In a typical electrophotographic printing process, a photoconductive member is charged to a substantially uniform potential so as to sensitize the surface thereof. The charged portion of the photoconductive member is exposed to a light image of an original document being reproduced. Exposure of the charged photoconductive member selectively dissipates the charges thereon in the irradiated areas. This records an electrostatic latent image on the photoconductive member corresponding to the informational areas contained within the original document. After the electrostatic latent image is recorded on the photoconductive member, the latent image is developed by bringing a developer material into contact therewith. Generally, the developer material comprises toner particles adhering triboelectrically to carrier granules. The toner particles are attracted from the carrier granules to the latent image forming a toner powder image on the photoconductive member. The toner powder image is then transferred from the photoconductive member to a copy sheet. The toner particles are heated to permanently affix the powder image to the copy sheet. After each transfer process, the toner remaining on the photoconductor is cleaned by a cleaning device.
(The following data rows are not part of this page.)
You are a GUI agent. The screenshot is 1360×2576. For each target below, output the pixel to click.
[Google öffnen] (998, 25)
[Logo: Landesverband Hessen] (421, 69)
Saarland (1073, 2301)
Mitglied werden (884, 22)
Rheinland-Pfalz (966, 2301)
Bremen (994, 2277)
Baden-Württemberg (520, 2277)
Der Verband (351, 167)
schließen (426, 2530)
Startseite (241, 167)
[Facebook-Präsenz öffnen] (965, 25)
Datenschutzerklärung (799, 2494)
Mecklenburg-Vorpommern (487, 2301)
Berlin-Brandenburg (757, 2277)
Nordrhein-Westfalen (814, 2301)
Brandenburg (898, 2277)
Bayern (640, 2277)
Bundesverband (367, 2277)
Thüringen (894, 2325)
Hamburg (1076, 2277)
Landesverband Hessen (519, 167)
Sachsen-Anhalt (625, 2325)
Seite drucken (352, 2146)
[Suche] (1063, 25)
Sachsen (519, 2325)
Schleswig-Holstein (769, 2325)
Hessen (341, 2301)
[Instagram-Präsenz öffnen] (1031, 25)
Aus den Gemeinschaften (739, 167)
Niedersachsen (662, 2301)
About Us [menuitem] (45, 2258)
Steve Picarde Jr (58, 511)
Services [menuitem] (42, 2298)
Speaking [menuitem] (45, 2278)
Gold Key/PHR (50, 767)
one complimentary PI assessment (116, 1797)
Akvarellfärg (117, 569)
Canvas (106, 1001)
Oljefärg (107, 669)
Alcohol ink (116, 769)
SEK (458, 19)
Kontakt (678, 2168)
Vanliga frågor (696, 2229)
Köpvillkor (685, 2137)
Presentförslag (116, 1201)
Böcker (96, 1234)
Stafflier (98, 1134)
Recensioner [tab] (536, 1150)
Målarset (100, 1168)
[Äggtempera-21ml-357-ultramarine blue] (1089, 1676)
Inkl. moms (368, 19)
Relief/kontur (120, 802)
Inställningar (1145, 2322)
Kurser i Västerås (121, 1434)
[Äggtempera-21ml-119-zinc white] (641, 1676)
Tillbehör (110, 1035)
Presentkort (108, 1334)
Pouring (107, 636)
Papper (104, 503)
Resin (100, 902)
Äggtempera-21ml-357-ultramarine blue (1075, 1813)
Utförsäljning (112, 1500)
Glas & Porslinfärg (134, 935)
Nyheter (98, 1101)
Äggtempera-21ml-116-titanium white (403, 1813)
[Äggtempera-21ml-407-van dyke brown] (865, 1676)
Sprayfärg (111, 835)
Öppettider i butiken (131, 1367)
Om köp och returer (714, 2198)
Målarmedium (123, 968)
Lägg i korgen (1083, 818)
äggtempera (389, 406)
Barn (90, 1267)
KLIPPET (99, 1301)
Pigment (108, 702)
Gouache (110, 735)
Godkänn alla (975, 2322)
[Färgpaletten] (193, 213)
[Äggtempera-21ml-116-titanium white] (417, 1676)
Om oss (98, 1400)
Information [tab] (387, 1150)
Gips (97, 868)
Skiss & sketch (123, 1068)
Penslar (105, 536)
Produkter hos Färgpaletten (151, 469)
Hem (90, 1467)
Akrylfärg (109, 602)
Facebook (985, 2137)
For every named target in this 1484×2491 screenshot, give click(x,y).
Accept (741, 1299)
In many of the machines described above, sheets are fed into the machine from a holding tray. Many of these trays have various schemes to sense and indicate the size of the sheets available in the tray. Usually, the guides for the paper stack are visually observed by an operator to determine the size of the copy sheets in a tray. More sophisticated systems utilize a switch or series of switches in combination with a lookup matrix to determine the sheet size based on the condition of each switch or switches. To accurately determine a sheet size with this method a sizable number of switches are required and the number of sheet sizes sensed is limited to a relatively small number of standard sized sheets.
It would be desirable to have a sheet size sensor which can sense any sheet dimension within a holding tray based of guide position and generate a signal indicative thereof. It would be further advantageous to have a sensor which is relatively inexpensive and does not require a multitude of discrete switches.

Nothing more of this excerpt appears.